Quadratic - Completing the square

[thomas49th]

Homework Statement

Need to solve
2x² + 5x + 3 = 0

Homework Equations

at² + bt + c = 0
so a = 2, b = 5, c = 3

The Attempt at a Solution

a x c = 6
a + c = 5
so ned to find somthing that times to make 6 and add to make 5. That is 2, 3

2x² + 2x + 3x + 3

2x (x + 1) + 3(x + 1)

(2x + 3)(x + 1) = 0
so x is either

x = 3/2 = -1.5 or x = -1

Are those answers correct?

If so how would I go about solving this question

A solution to the equation $$x^{5} - 4x^{3} = 455$$ lies between x = 3.6 and x = 3.8. Find the solution to 2 decimal places.

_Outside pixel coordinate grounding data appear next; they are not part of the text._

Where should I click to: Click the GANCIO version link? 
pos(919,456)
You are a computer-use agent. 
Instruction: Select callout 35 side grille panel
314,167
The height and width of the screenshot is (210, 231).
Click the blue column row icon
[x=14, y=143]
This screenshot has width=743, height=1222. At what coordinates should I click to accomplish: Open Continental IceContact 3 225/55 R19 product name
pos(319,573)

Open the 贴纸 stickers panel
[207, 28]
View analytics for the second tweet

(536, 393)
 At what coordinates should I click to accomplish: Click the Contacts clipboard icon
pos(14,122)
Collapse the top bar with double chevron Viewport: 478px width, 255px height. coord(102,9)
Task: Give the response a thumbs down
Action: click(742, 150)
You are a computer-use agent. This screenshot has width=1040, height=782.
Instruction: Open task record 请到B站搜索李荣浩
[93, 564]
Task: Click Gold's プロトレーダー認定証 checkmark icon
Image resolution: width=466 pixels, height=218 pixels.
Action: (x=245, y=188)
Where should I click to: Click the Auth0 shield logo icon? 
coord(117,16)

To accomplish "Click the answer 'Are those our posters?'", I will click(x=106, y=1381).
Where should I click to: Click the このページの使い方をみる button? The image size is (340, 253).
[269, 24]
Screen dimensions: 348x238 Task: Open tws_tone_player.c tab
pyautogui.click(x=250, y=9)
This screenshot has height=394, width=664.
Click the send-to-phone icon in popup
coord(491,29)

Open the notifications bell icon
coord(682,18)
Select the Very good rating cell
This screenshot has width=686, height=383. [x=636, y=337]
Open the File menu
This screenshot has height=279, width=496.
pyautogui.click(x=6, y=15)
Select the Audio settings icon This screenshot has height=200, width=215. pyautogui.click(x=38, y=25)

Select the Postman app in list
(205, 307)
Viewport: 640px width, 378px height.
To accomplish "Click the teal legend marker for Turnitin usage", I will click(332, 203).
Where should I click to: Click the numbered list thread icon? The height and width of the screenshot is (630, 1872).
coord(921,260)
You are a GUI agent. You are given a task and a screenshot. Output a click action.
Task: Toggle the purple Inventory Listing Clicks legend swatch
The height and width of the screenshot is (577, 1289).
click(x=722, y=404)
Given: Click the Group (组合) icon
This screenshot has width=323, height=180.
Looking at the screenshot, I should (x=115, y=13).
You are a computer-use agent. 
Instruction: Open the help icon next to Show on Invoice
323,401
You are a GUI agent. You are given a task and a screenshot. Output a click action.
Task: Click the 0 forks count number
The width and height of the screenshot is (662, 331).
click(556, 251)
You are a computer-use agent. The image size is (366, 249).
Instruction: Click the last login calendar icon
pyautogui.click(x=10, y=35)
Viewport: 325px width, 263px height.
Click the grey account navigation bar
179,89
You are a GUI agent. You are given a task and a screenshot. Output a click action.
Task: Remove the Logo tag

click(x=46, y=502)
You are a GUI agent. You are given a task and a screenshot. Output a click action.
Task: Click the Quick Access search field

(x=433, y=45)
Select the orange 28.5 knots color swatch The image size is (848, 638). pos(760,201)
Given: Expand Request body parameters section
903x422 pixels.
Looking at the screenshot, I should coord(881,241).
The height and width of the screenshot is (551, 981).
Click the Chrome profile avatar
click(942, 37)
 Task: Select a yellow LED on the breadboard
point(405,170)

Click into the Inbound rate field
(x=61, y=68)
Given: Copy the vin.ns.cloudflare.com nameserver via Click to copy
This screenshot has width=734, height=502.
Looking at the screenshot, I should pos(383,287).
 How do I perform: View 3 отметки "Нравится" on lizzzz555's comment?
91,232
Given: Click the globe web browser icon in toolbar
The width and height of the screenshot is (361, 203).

So should change it = 0 by -455 so i get

$$x^{5} - 4x^{3} -455 = 0$$

now where do i go?

Thx

 

[drpizza]

Your answers are correct. However, your thread title says "completing the square" - you've solved by factoring (which is easier for this particular problem.
Personally, I teach completing the square this way:
2x^2 + 5x + 3 = 0
Get rid of the 3; it's just in the way.
2x^2 + 5x = -3
now factor out any coefficients on the x^2.
2(x^2 + 5/2x ) = -3
Then, add (inside the parenthesis) half of the middle term squared.
Since you have to add the same amount to both sides, add to the right side as well; note: whatever you add inside the parenthesis will be multiplied by 2. Thus:
2(x^2 +5/2 x + 25/16)= -3 + 25/8
Factor (it'll always be half the middle term again)
2(x+5/4)^2 = 1/8
divide by 2
(x+5/4)^2 = 1/16
take the +/- square root
x+5/4 = +/- 1/4
subtract 5/4, and you have your same answers.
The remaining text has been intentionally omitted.